_Raw data_:
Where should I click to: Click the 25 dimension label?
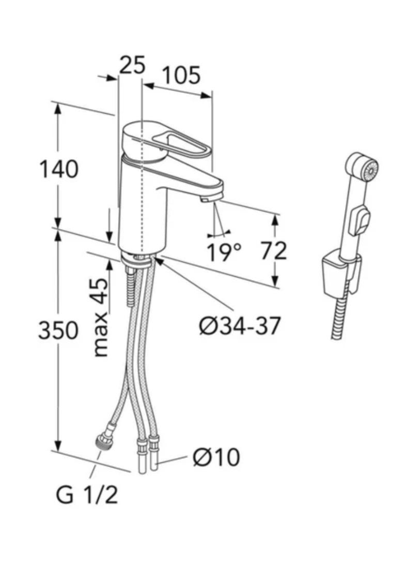(x=132, y=66)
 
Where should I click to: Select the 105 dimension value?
(x=181, y=76)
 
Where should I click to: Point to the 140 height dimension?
(x=59, y=169)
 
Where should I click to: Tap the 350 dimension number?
(x=58, y=330)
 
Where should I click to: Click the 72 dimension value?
(x=273, y=251)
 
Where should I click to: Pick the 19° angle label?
(x=224, y=252)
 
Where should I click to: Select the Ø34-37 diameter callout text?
(x=240, y=326)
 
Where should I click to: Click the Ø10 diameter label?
(x=216, y=457)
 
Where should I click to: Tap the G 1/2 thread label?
(x=87, y=496)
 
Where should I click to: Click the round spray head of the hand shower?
(x=369, y=170)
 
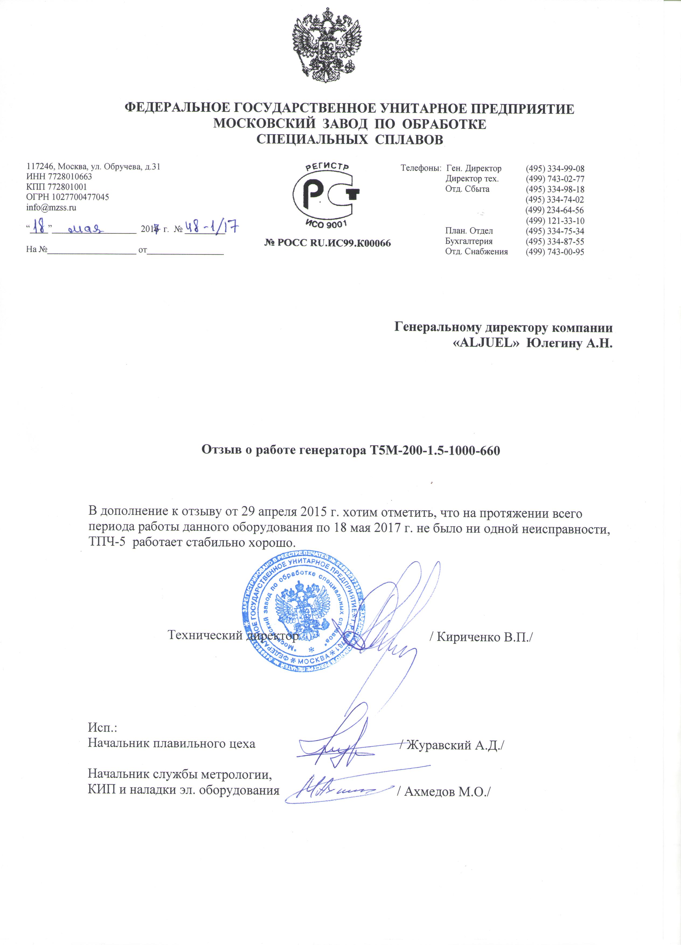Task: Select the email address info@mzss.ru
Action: click(x=51, y=207)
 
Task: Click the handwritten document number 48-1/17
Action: click(x=211, y=227)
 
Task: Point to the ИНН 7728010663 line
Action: click(x=59, y=177)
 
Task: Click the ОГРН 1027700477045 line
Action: click(x=67, y=197)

_Written exercise_:
Rewrite the rows above as a JSON list of strings, one string per line, skipping blank lines and leaving out the pictures.

_Task result_:
[
  "Where should I click to: Click the 25 dimension label?",
  "(x=132, y=66)",
  "Where should I click to: Select the 105 dimension value?",
  "(x=181, y=76)",
  "Where should I click to: Point to the 140 height dimension?",
  "(x=59, y=169)",
  "Where should I click to: Tap the 350 dimension number?",
  "(x=58, y=330)",
  "Where should I click to: Click the 72 dimension value?",
  "(x=273, y=251)",
  "Where should I click to: Pick the 19° angle label?",
  "(x=224, y=252)",
  "Where should I click to: Select the Ø34-37 diameter callout text?",
  "(x=240, y=326)",
  "Where should I click to: Click the Ø10 diameter label?",
  "(x=216, y=457)",
  "Where should I click to: Tap the G 1/2 thread label?",
  "(x=87, y=496)",
  "Where should I click to: Click the round spray head of the hand shower?",
  "(x=369, y=170)",
  "Task: Select the email address info@mzss.ru",
  "Action: click(x=51, y=207)",
  "Task: Click the handwritten document number 48-1/17",
  "Action: click(x=211, y=227)",
  "Task: Point to the ИНН 7728010663 line",
  "Action: click(x=59, y=177)",
  "Task: Click the ОГРН 1027700477045 line",
  "Action: click(x=67, y=197)"
]